Шансов на то, что Хрущев найдет с новым поколением художников общий язык, почти не было. Хрущев помог Твардовскому с публикацией повести Солженицына. Ему нравились фильмы Чухрая, и он санкционировал их показ на международных кинофестивалях[606]. Но как и большинство советских людей, он относился с откровенной неприязнью к нетрадиционному искусству, особенно к абстракционизму. Игорь Черноуцан вспоминает, что «у Хрущева была нулевая эстетическая подготовка» и что поэтому его «было легко настроить против молодой интеллигенции»[607]. В Манеже он вел себя как мужик, пытающийся вразумить своих детей, получивших городское образование. Как зафиксировано в официальном протоколе встречи, Хрущев сказал молодым художникам: «Вы нас, стариков, считаете, что мы не понимаем. А мы считаем, что зря деньги народные тратили, учили вас. Портите материал и не платите народу за то, что он вас поил, кормил и учил. Ну что это? Вот с этим мы пойдем в коммунизм? Это наше знамя? Это вдохновляющее произведение, которое призывает людей к борьбе?!»[608] Те кто науськивал Хрущева, знали его взрывной темперамент. Но даже они не ожидало такой бури. Председатель Академии художеств, главный апологет соцреализма Владимир Серов, восторженно возгласил на выходе из Манежа: «Произошло невероятное! Мы победили!» Ярость Хрущева решила судьбу «Новой реальности» Белютина и исповедовавших «суровый стиль» молодых членов официального Союза художников. Многие из подвергнутых критике художников потеряли работу и подверглись остракизму. Их картины были конфискованы и бесследно иссчезли. В течение десятилетий работы Давида Штеренберга и Роберта Фалька, а также Казимира Малевича, Василия Кандинского, Марка Шагала, Владимира Татлина, Александра Родченко, Наума Габо и других художников авангарда больше не выставлялись в выставочных залах и музеях СССР. Собирать пыль в запасниках было суждено не работам сталинистского соцреализма, а новаторскому искусству художественной интеллигенции.

Лидеры московской интеллигенции не сразу поняли, что произошла катастрофа; по столице поползли самые дикие слухи. Солженицын, Евтушенко, Аксенов и другие глашатаи «оттепели» не были затронуты хрущевским гневом. Но Твардовский все понял и в своем дневнике не скрывал смятения по поводу случившегося: «Сначала Солженицын, а теперь это – смысла никакого нет. Только бы мне не угодить в эти разборки»[609]. Хрущевское наступление на авангардную левую культуру, однако, только начиналось. Хрущев приказал партийному аппарату провести «чистку» печатных изданий и телевидения, связанных с искусством научных институтов, Союза художников-графиков и даже книжных иллюстраторов. Он также пригрозил провести проверку всех вузов и средних учебных заведений. Еще он решил, что сам лично должен объяснить культурной и художественной элите, какое именно искусство от них ожидает партия. 17 декабря 1962 года на приеме в Ленинских Горках, закрытом месте отдыха партийной верхушки, он выступил перед аудиторией в четыреста человек – там были писатели, художники, кинематографисты, критики и занятые в культуре партийные аппаратчики и чиновники. Организована встреча была в хрущевском колхозном стиле – все сидели за столами, уставленными едой и напитками. Вход в зал был «украшен» образцами скульптур Эрнста Неизвестного, призванными, по хрущевской задумке, продемонстрировать упадническую природу «нового» искусства. Хрущев выступил с длинной хаотичной речью[610].

Условие задачи
Продолжите приведенный выше фрагмент о Хрущеве и художественной интеллигенции, начав сразу после его последнего предложения.

Исследуемые данные

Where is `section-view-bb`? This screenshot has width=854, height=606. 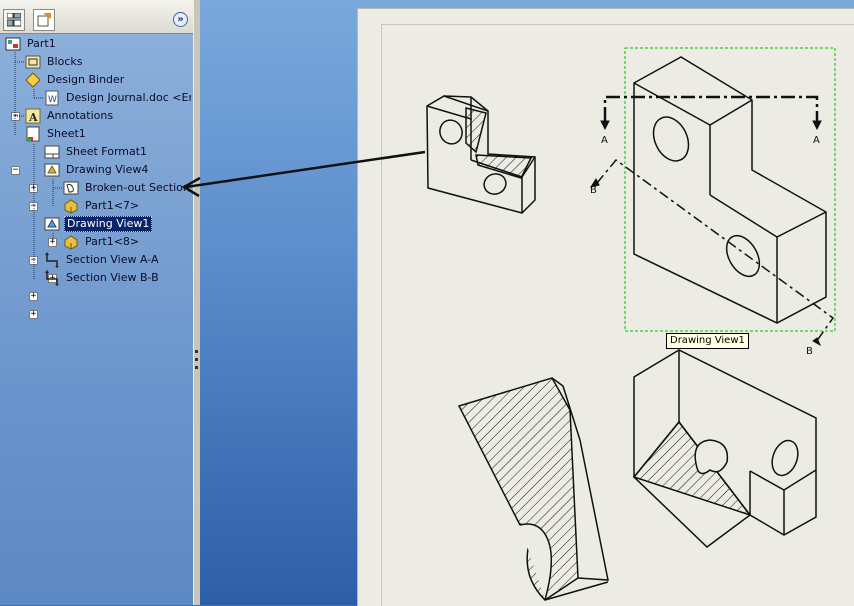 section-view-bb is located at coordinates (533, 489).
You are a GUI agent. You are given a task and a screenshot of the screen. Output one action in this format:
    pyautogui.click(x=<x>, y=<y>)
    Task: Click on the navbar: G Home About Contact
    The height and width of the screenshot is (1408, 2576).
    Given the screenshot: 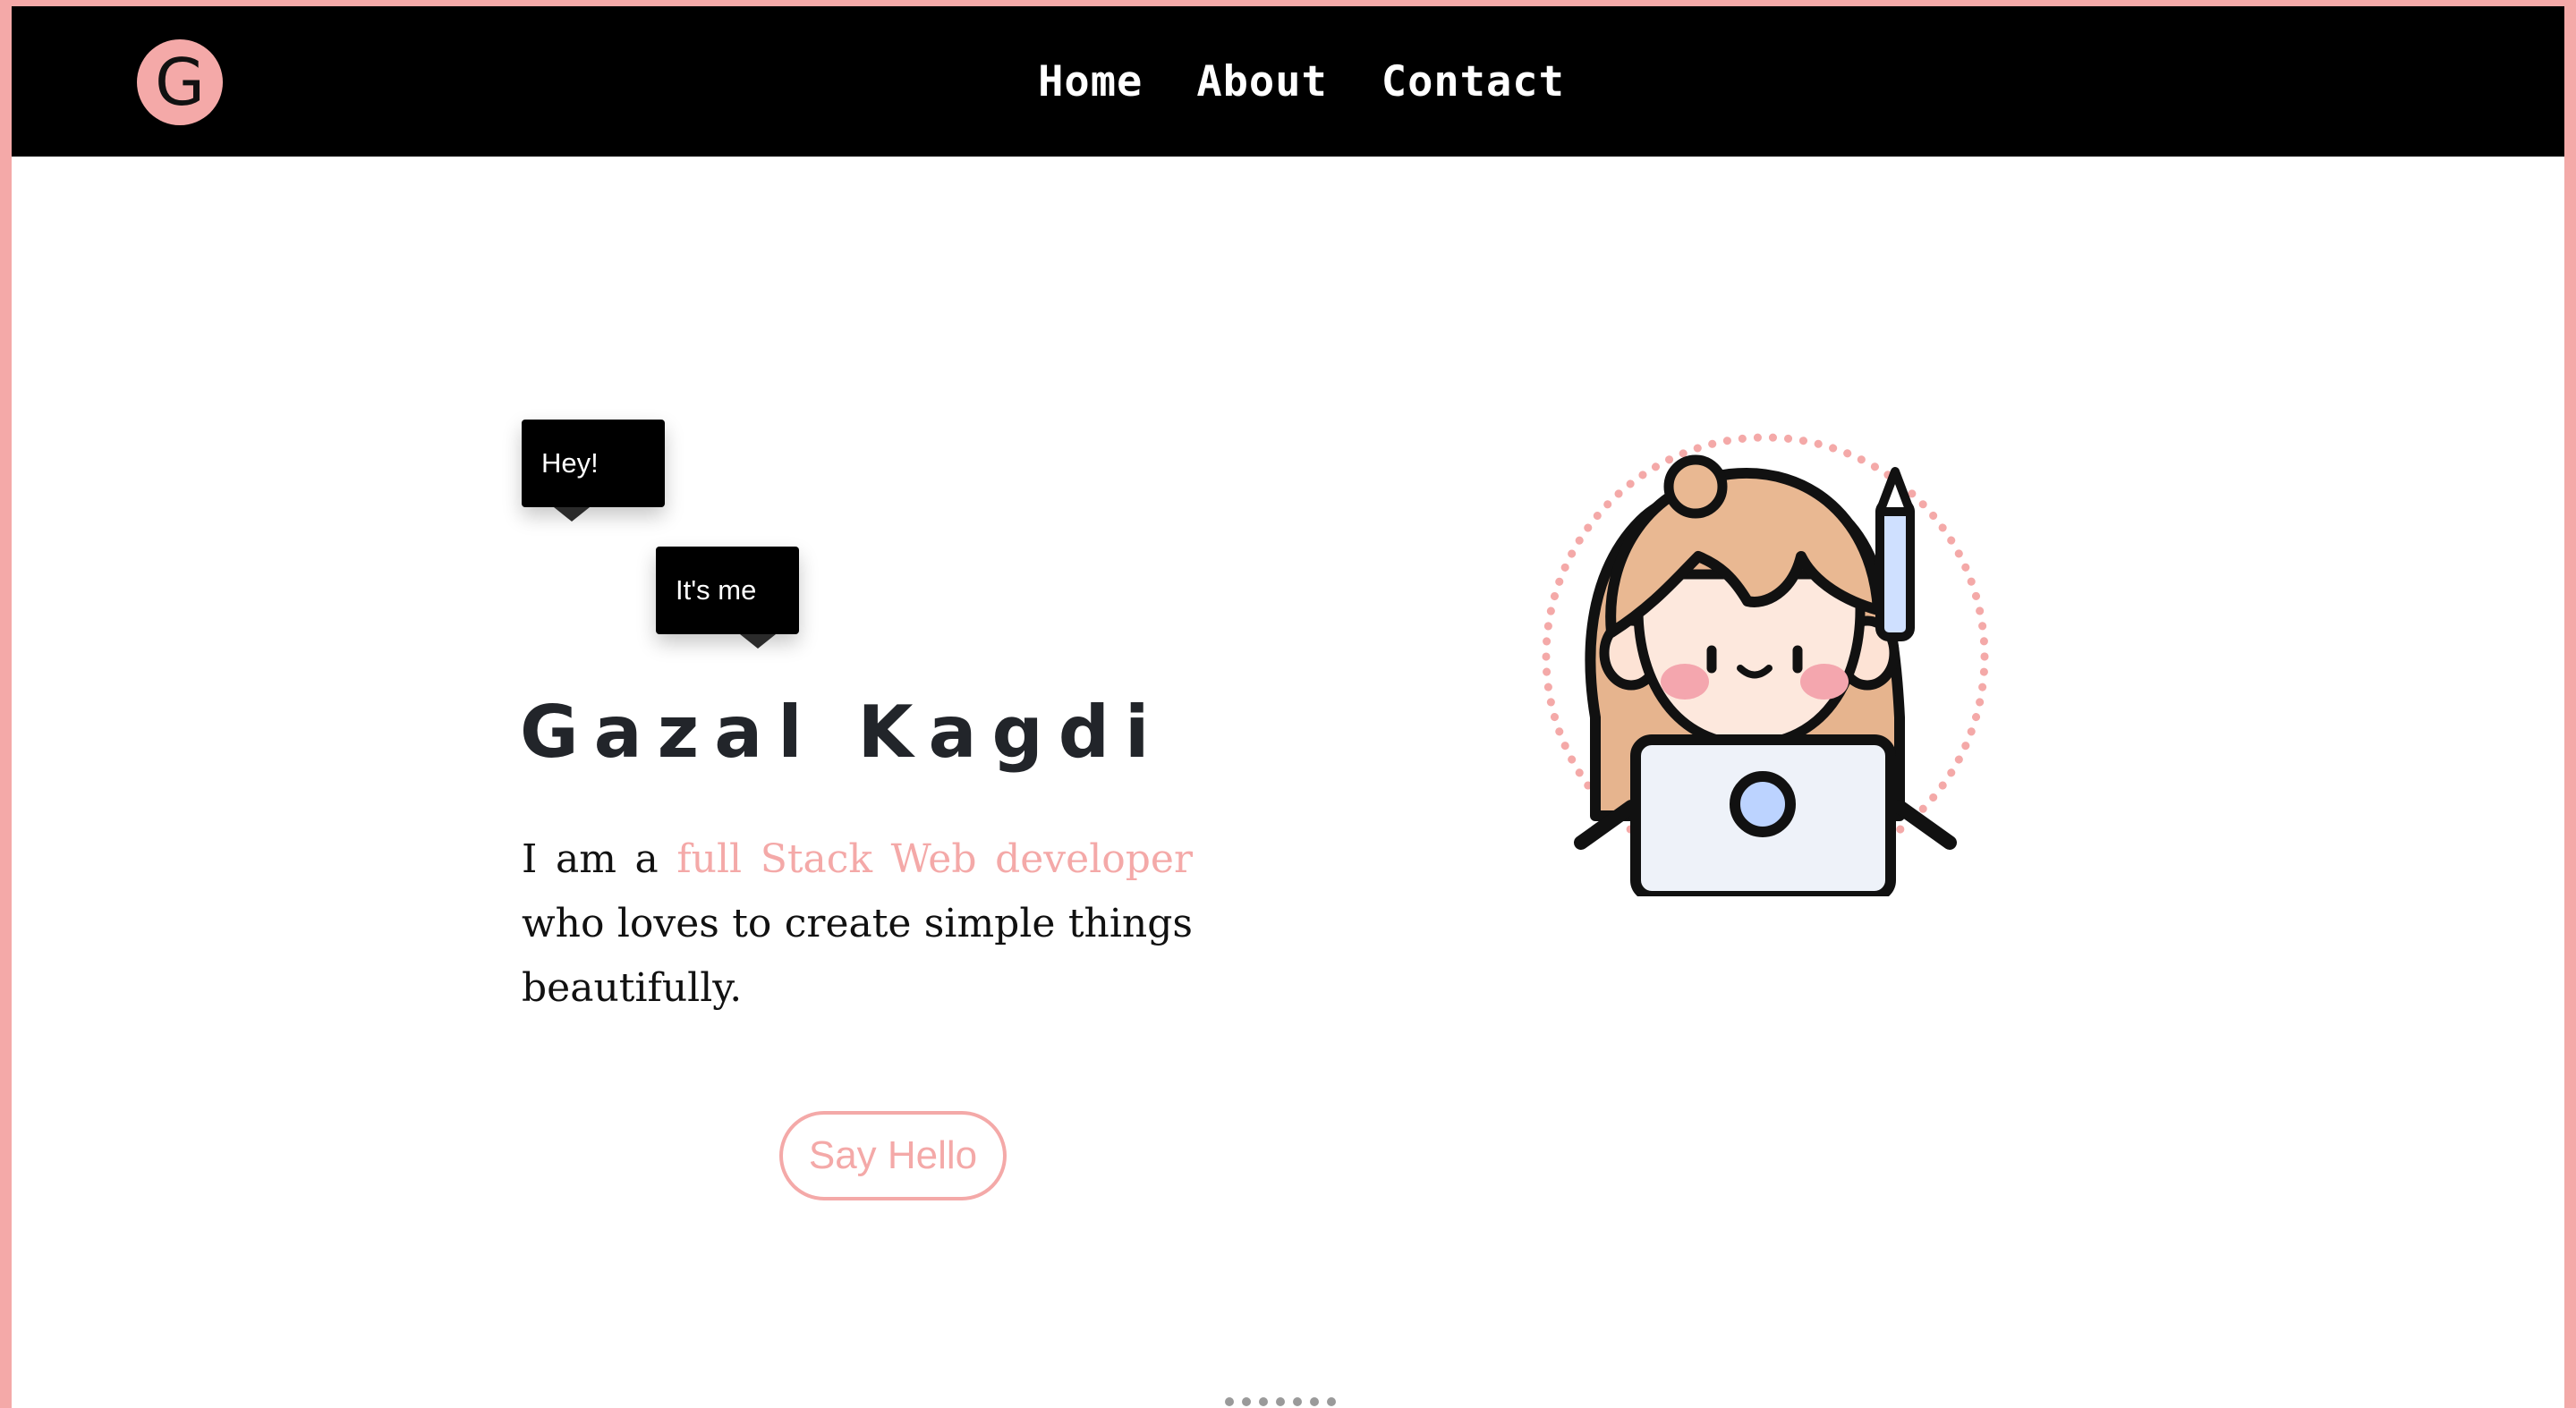 What is the action you would take?
    pyautogui.click(x=1288, y=82)
    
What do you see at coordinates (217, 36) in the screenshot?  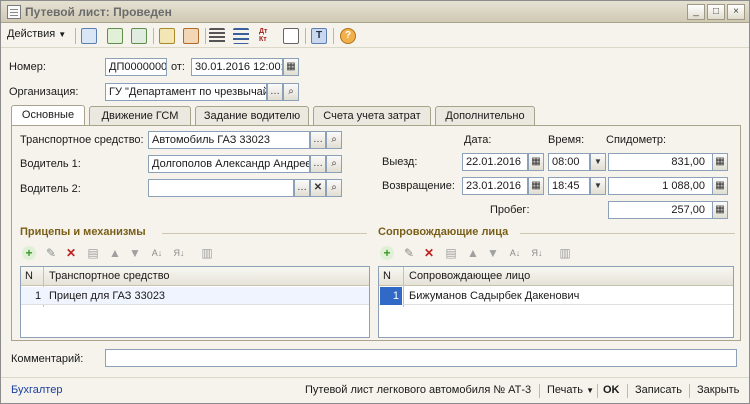 I see `list-icon` at bounding box center [217, 36].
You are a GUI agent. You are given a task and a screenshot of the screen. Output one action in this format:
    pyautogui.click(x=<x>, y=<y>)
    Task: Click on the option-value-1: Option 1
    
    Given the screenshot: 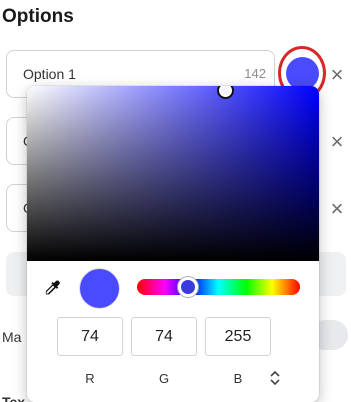 What is the action you would take?
    pyautogui.click(x=50, y=74)
    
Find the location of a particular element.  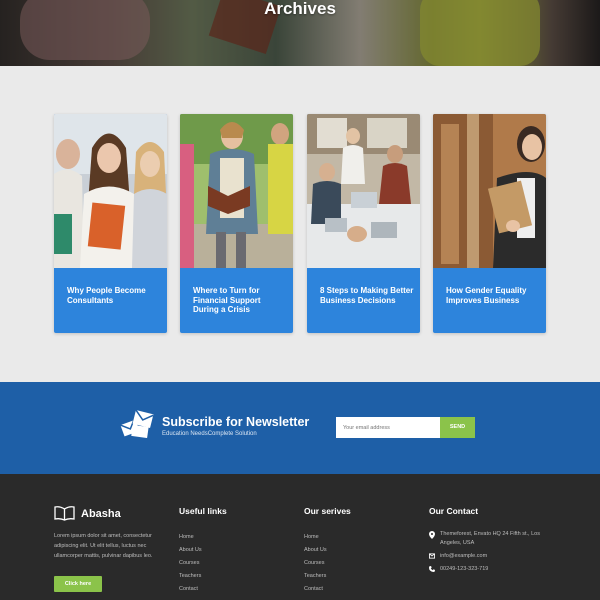

post-title: Why People Become Consultants is located at coordinates (114, 296).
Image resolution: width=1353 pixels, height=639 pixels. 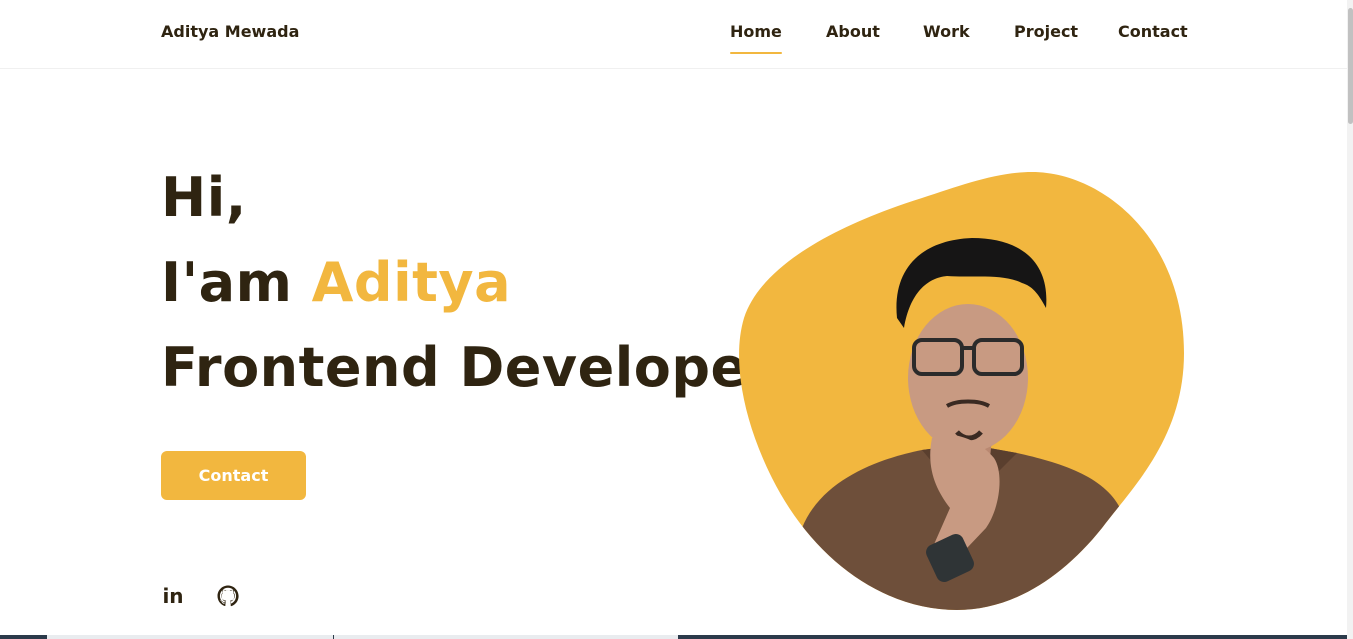 What do you see at coordinates (412, 282) in the screenshot?
I see `hero-name: Aditya` at bounding box center [412, 282].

Результат
Как и в ходе предыдущих встреч с «советской интеллигенцией», партийный лидер не стал следовать тексту, подготовленному для него помощниками. А своих точных формулировок у него не было. Начал он с похвалы Солженицыну, который не по своей воле присутствовал на встрече; Хрущев взял на себя заслугу публикации его повести. Затем вождь стал говорить от имени простой, народной, рабочей России, противопоставляя ее молодому, космополитичному, вестернизированному культурному авангарду. Его бессвязная речь, грубые поучения и простонародный лексикон вскрыли культурную пропасть между ним (а также «рабочей» Россией) и людьми интеллигенции. Затем он набросился на скульптуры Неизвестного. Не в состоянии их понять и оценить, партийный лидер поручил КГБ разобраться, где художник «нашел медь для этого барахла». И если медь была украдена, Неизвестного нужно было осудить как преступника. Когда Хрущев, наконец, закончил, встал Евтушенко. Он пытался отстоять право художников и писателей самим решать, что такое искусство. Все эти люди, сказал молодой поэт, привержены коммунистическим идеалам и выступают только против сталинизма. Работы Неизвестного он объяснил «ошибками молодости», которые скульптор исправит в ходе своей творческой эволюции. На что Хрущев заметил: «Горбатого могила исправит». Евтушенко не сдавался: «Никита Сергеевич, мы живем в то время, когда ошибки исправляет не могила, а живое, честное, правдивое большевистское слово». Последние слова поэта повисли в зловещей тишине. Хрущев не нашелся, что ответить и объявил перерыв[611]. На следующий день слова Евтушенко цитировала «вся Москва». Тем не менее становилось ясно, что партия решила взять на себя руководство культурной сферой и что по надеждам на автономное прекрасное будущее интеллигенции нанесен смертельный удар.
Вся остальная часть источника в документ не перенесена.